Air Products tells Recharge it is not disclosing whether the blue H2 will be produced via SMR or ATR — the latter being more energy intensive but producing a more concentrated stream of CO2 in its flue gases, which is therefore easier and cheaper to capture.

But it says that “we estimate that the hydrogen produced will meet the [UK] government’s Low Carbon Hydrogen Standard [LCHS]”.

This standard currently sets a greenhouse gas emissions intensity of 2.4kg of CO2e per kilogram of hydrogen.

An Equinor spokesman told Recharge in April that if blue H2 were to meet the LCHS, a project would need “at least 90% carbon capture if using UK gas and preferably 95% to have a workable margin”.

However, Mark Thomson, executive director at Australian emissions consultancy Carbon Transition Pathways, told Recharge at the same time that that blue hydrogen would require 0.1% methane emissions and 96% carbon capture to meet the LCHS — which he described as “barely” possible and not remotely likely.

It is generally considered that SMR is able to capture 80-90% of CO2 emissions, while ATR can reach up to 99%.

Air Products has declined to say which technology would be used at Immingham, but it has said it would use ATR to capture 95% of CO2 emissions at a separate blue hydrogen project in Western Canada, which is due to come on stream in 2024.

It is also worth bearing in mind that the UK’s low-carbon definition also includes upstream methane emissions, which, according to the government’s own documents, leaks at an average rate of 0.8% across the country.

Paul Martin, co-founder of the Hydrogen Science Coalition (HSC), tells Recharge: “It is not practical to generate CO2e (ie, including methane) emissions even close to those achievable by water electrolysis using renewables [ie, green hydrogen], by SMR plus CCS in our view.
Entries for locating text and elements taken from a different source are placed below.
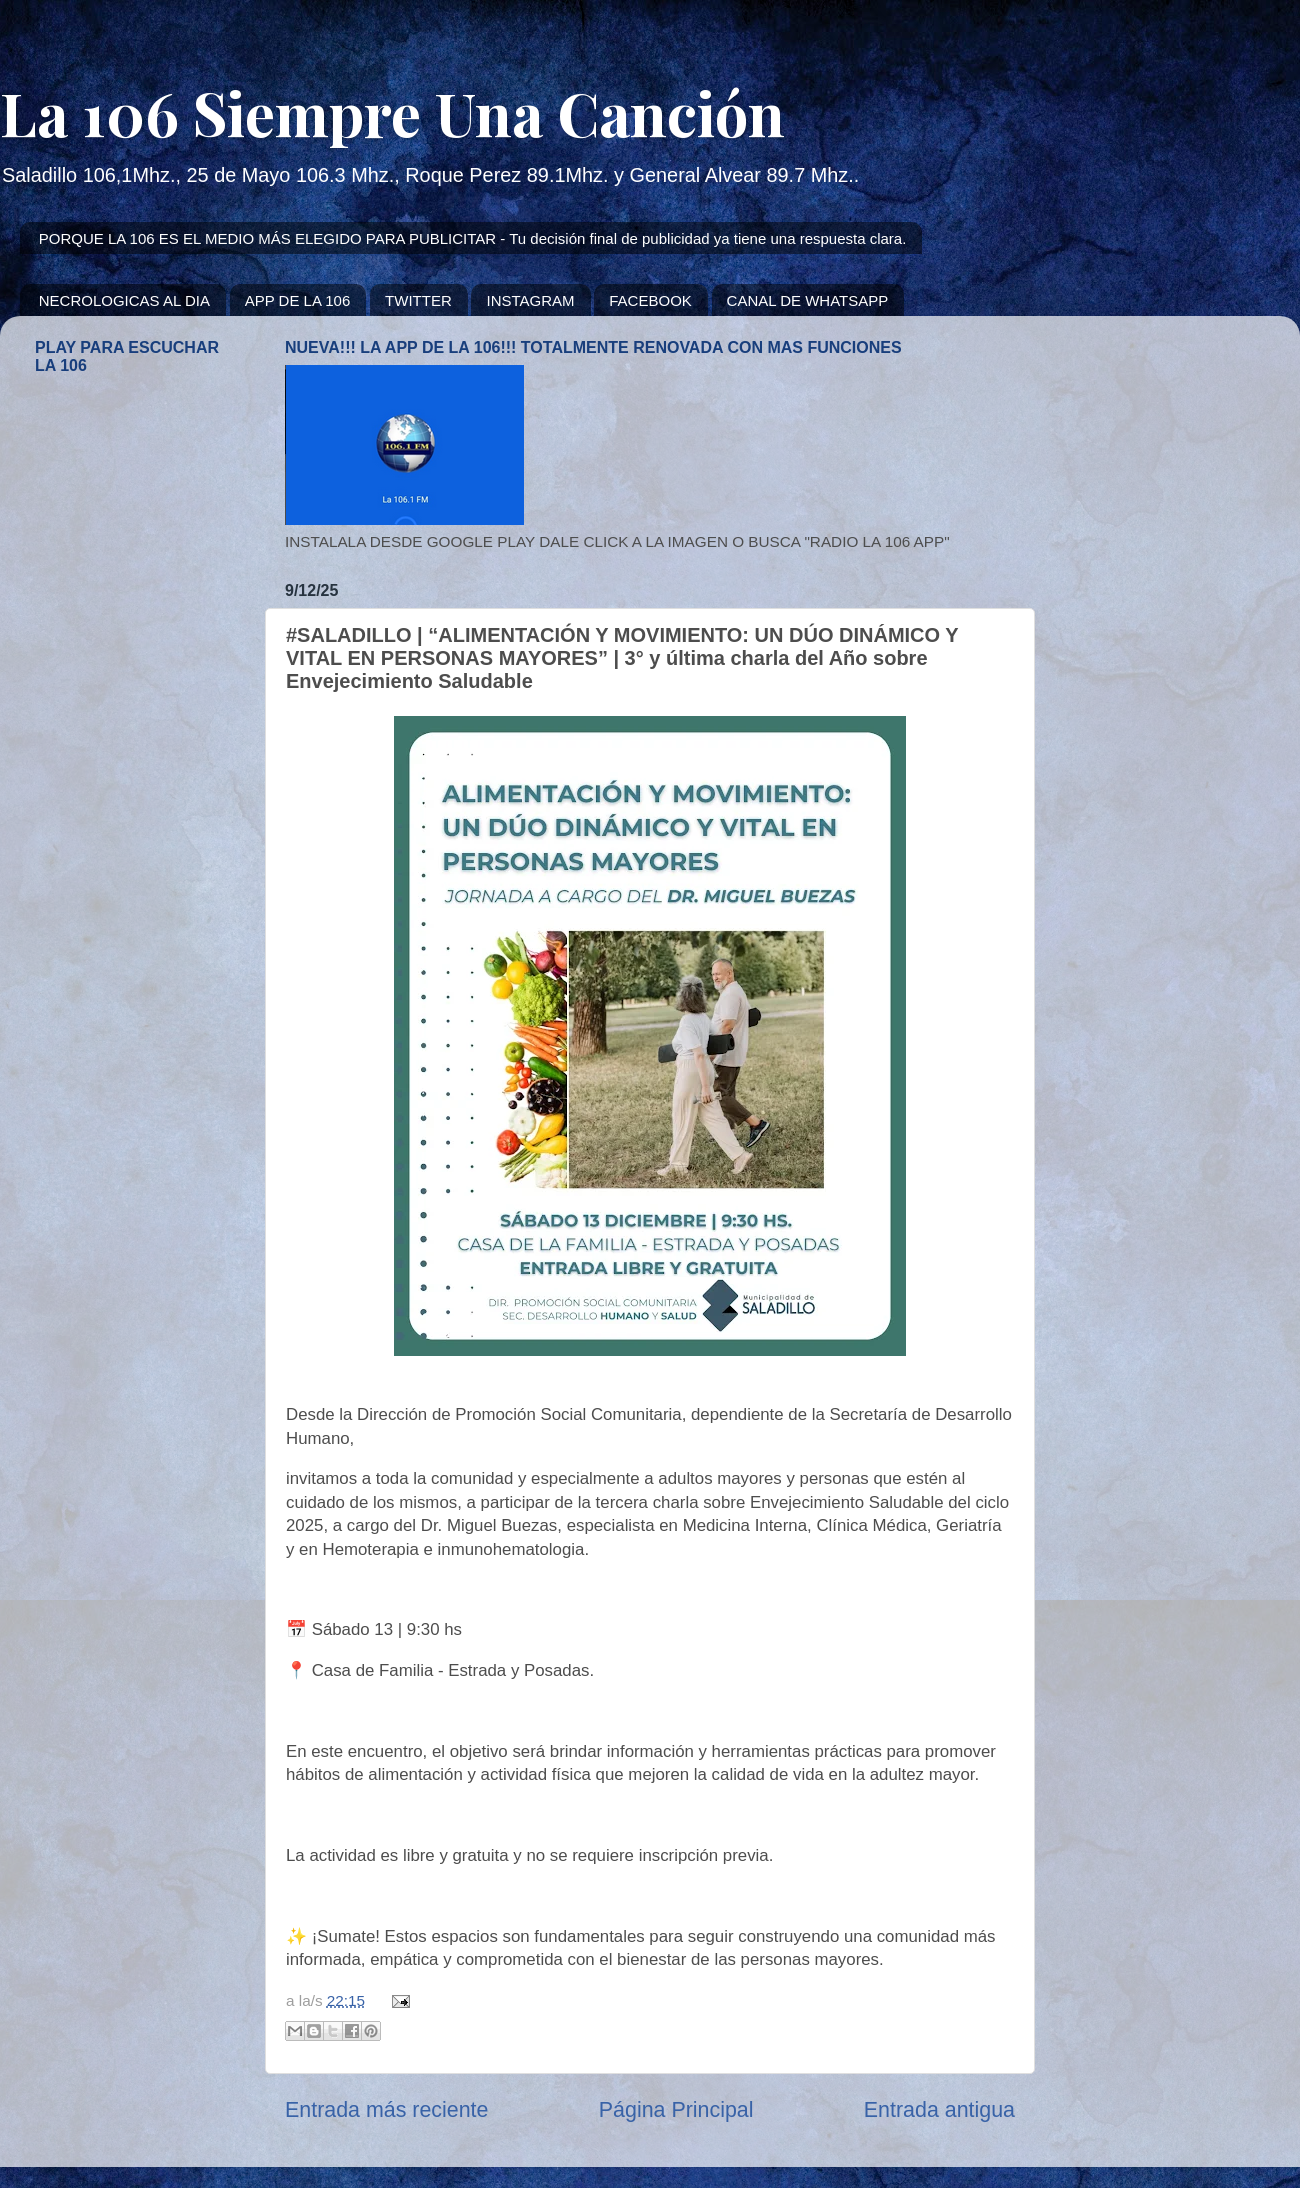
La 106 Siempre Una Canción (392, 112)
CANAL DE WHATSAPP (808, 300)
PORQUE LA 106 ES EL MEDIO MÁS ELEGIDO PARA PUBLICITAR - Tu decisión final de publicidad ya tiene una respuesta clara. (473, 238)
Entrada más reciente (386, 2110)
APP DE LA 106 (298, 300)
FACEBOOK (650, 300)
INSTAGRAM (530, 300)
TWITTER (418, 300)
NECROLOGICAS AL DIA (124, 300)
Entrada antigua (939, 2110)
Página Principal (676, 2110)
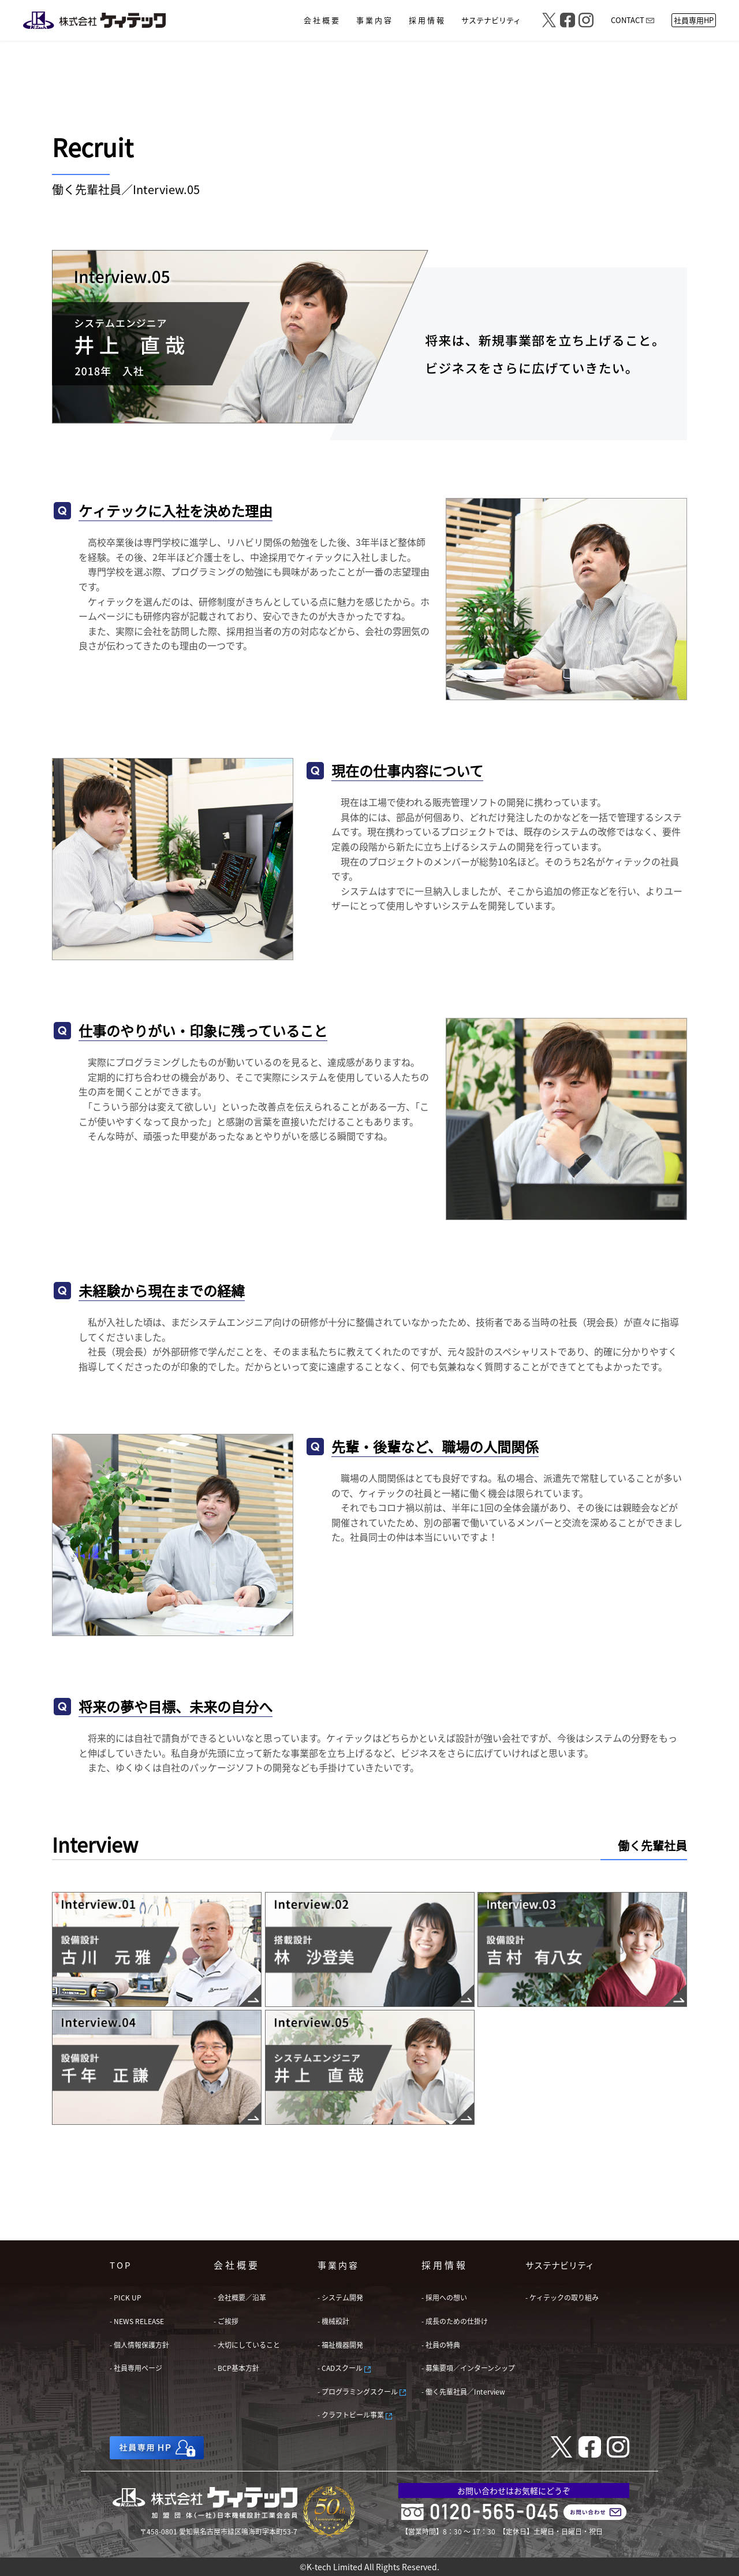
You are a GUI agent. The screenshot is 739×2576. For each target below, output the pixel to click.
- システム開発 (340, 2297)
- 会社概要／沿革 (240, 2297)
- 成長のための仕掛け (454, 2321)
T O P (120, 2265)
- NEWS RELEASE (137, 2321)
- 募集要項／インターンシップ (468, 2368)
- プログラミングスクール (362, 2391)
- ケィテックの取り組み (562, 2297)
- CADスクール (344, 2368)
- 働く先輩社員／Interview (463, 2391)
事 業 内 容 (337, 2265)
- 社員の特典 (440, 2345)
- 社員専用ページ (136, 2368)
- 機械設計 (333, 2321)
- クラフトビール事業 (355, 2414)
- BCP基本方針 (236, 2368)
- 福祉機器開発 (340, 2345)
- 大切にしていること (247, 2345)
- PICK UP (125, 2297)
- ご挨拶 (226, 2321)
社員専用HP (694, 19)
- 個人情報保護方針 (139, 2345)
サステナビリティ (559, 2265)
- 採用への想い (444, 2297)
Even ATR with heavy heat integration and a high capture percentage could achieve this result only from [fossil] gas with exceptionally low source leakage.”

Furthermore, HSC cautions that blue hydrogen projects, even if done very well, should not be considered “transitional”.

“Nobody will build new blue hydrogen plus carbon capture infrastructure unless it is guaranteed to operate for 30 years,” added Martin.

Air Products did not state the planned capture rate for blue hydrogen production at the H3 project, but told Recharge that the post-combustion technology on gas-fired power trains 1 and 2 at the Immingham power plant would capture “approximately 95%” of their carbon emissions.